Gemeinsame Presseerklärung
Asyl-Zentren: Kein Ort für Kinder – kein Ort für Niemanden!
Schleswig-Holsteinische Organisationen unterstützen Kampagne zum Schutz der in Lagern wohnverpflichteten Kinder.
Künftige Bundesregierung dringend zum Handeln aufgefordert.
Anlässlich des Weltkindertages am 20. September richten schleswig-holsteinische Organisationen ihre Kritik auf AnkER-Zentren und Erstaufnahmelager für Geflüchtete: Diese Massenunterkünfte seien kein Ort für Geflüchtete und schon gar kein Ort für Kinder!
Der Flüchtlingsrat Schleswig-Holstein, der lifeline-Vormundschaftsverein für unbegleitete minderjährige Flüchtlinge, die Flüchtlingsbeauftragte des Ev. Luth. Kirchenkreises Lübeck-Lauenburg, das Lübecker Flüchtlingsforum, das Medibüro Kiel, das Kindercafé Kiel und die Zentrale Bildungs- und Beratungsstelle für Migrantinnen und Migranten Schleswig-Holstein unterstützen die bundesweite Kampagne „Kein Ort für Kinder“ (www.keinortfuerkinder.de) und fordern von der künftigen Bundesregierung ein, den Aufenthalt für geflüchtete Kinder, Familien und Erwachsene in Erstaufnahmelagern auf maximal vier Wochen zu begrenzen.

■ **MATERIAL**:

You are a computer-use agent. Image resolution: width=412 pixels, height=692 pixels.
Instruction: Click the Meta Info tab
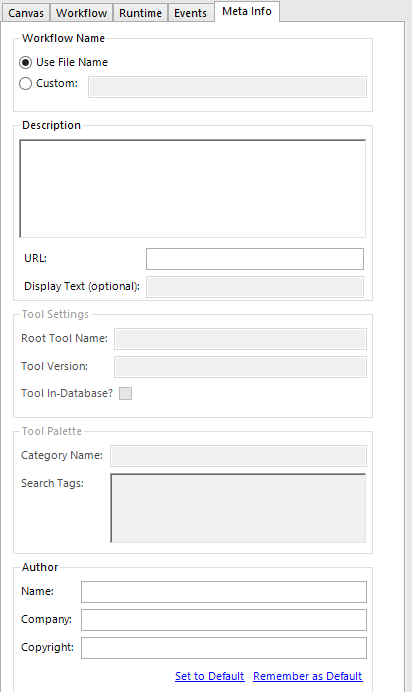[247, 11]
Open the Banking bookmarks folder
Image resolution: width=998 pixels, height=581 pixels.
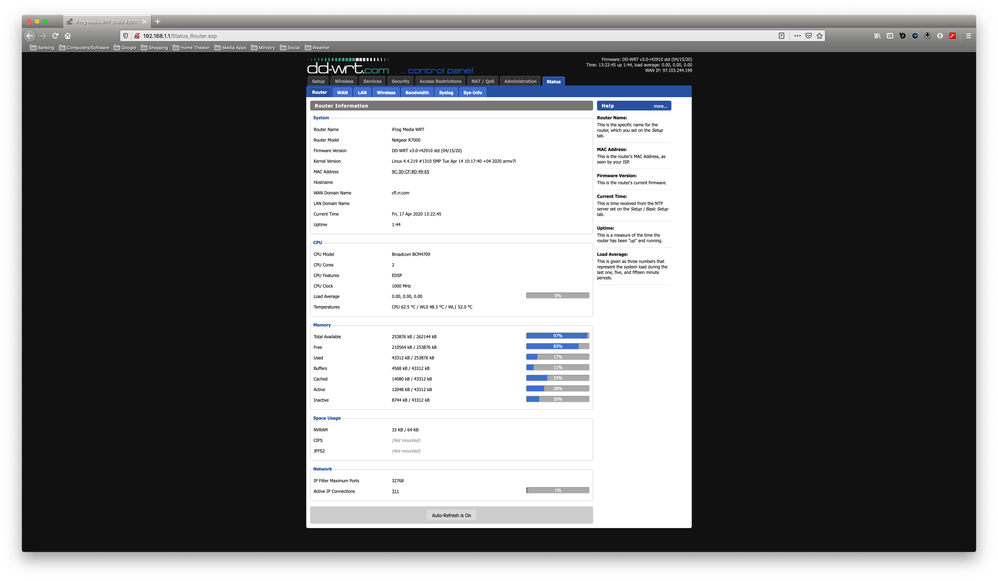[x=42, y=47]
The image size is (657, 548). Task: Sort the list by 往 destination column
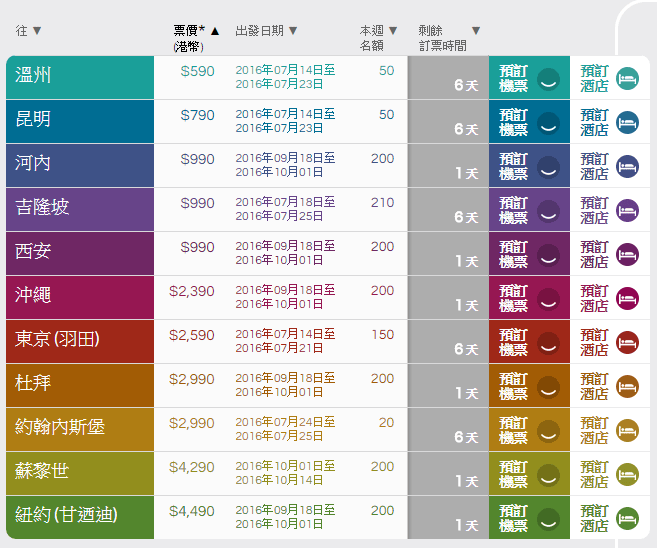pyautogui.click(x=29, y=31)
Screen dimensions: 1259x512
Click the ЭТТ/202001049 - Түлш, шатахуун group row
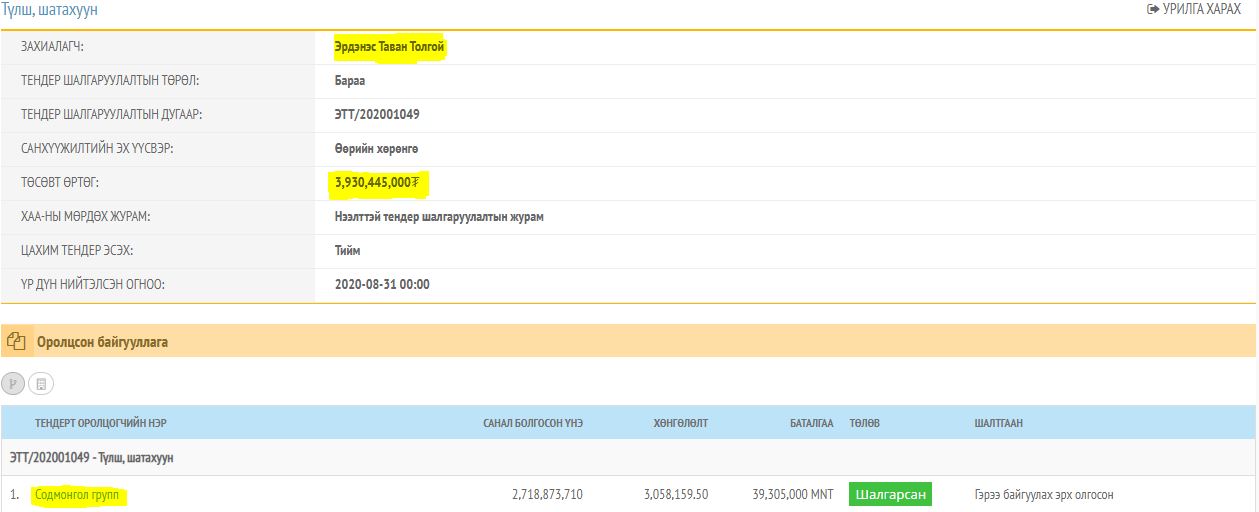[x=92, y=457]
--
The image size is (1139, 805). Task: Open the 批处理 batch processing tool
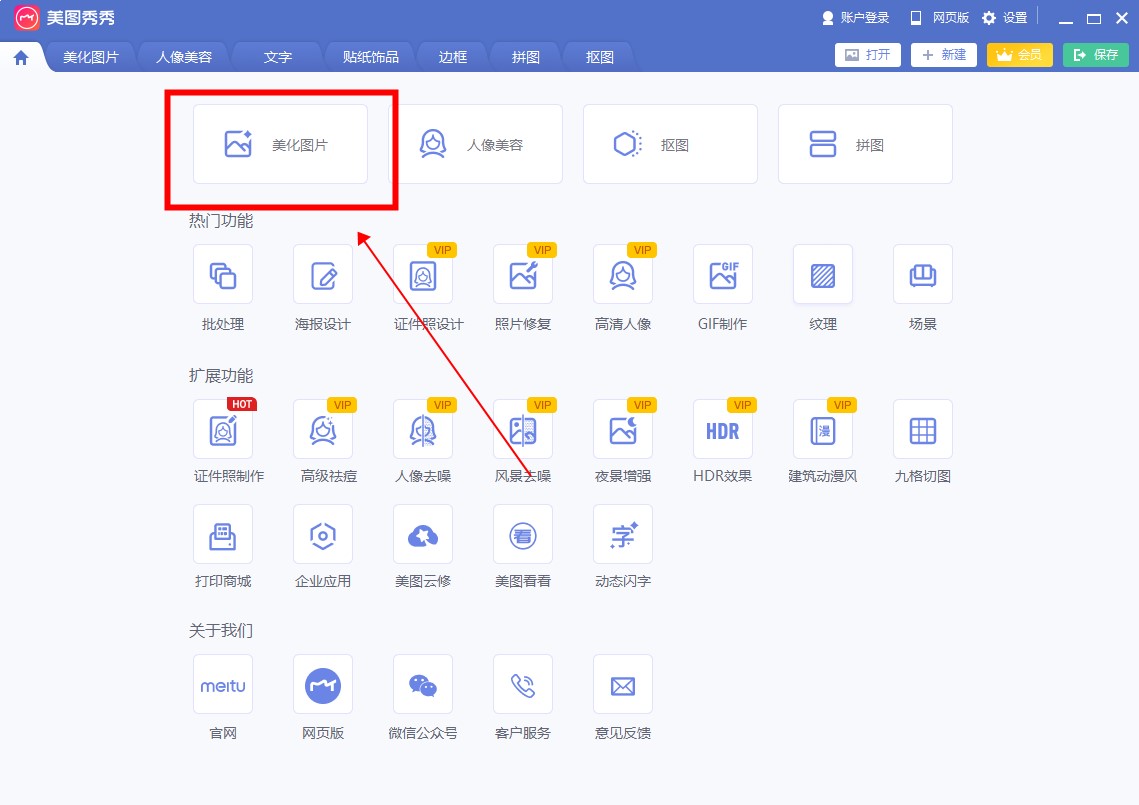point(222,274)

■ **AUFGABEN**:
1. Wandle die Auflistung von der Zeile mit „You are a computer-use“ bis einschließlich der Zeile mit „pyautogui.click(x=29, y=31)“ in eine Markdown-Tabelle mit den Spalten „Nr.“ und „Zeile“ um und lass dabei Leerzeilen aus. Die Bilder gehören nicht in die Antwort.
2. Führe die Presseerklärung zu den Asyl-Zentren im Anschluss an ihren letzten Satz fort.
Der Text und die Auflistung haben inhaltlich nichts miteinander zu tun.

■ **ENDERGEBNISSE**:
1.
| Nr. | Zeile |
|---|---|
| 1 | You are a computer-use agent. Image resolution: width=412 pixels, height=692 pixels. |
| 2 | Instruction: Click the Meta Info tab |
| 3 | [247, 11] |
| 4 | Open the Banking bookmarks folder |
| 5 | Image resolution: width=998 pixels, height=581 pixels. |
| 6 | [x=42, y=47] |
| 7 | The image size is (657, 548). Task: Sort the list by 往 destination column |
| 8 | pyautogui.click(x=29, y=31) |

2.
AnkER-Zentren und „AnkER-Zentrums-funktionsgleiche Einrichtungen“, wie sie in Schleswig-Holstein heißen, sind insbesondere für Kinder Orte der Perspektivlosigkeit und der Angst – sie gehören abgeschafft. Statt sozialer Isolation und fehlender Partizipation brauchen wir faire Asylverfahren und gleiche Rechte für alle Kinder, die in Deutschland leben.
Rechte von Kindern werden verletzt
Während ihres Asylverfahrens müssen Asylsuchende mittlerweile regelmäßig bis zu 18 Monate – in einigen Fällen bis zu 24 Monate – in Erstaufnahmeeinrichtungen bleiben. Familien müssen bis zu sechs Monate dort leben. In Schleswig-Holstein befinden sich solche Erstaufnahmeeinrichtungen in Neumünster, Rendsburg, Boostedt und Bad Segeberg.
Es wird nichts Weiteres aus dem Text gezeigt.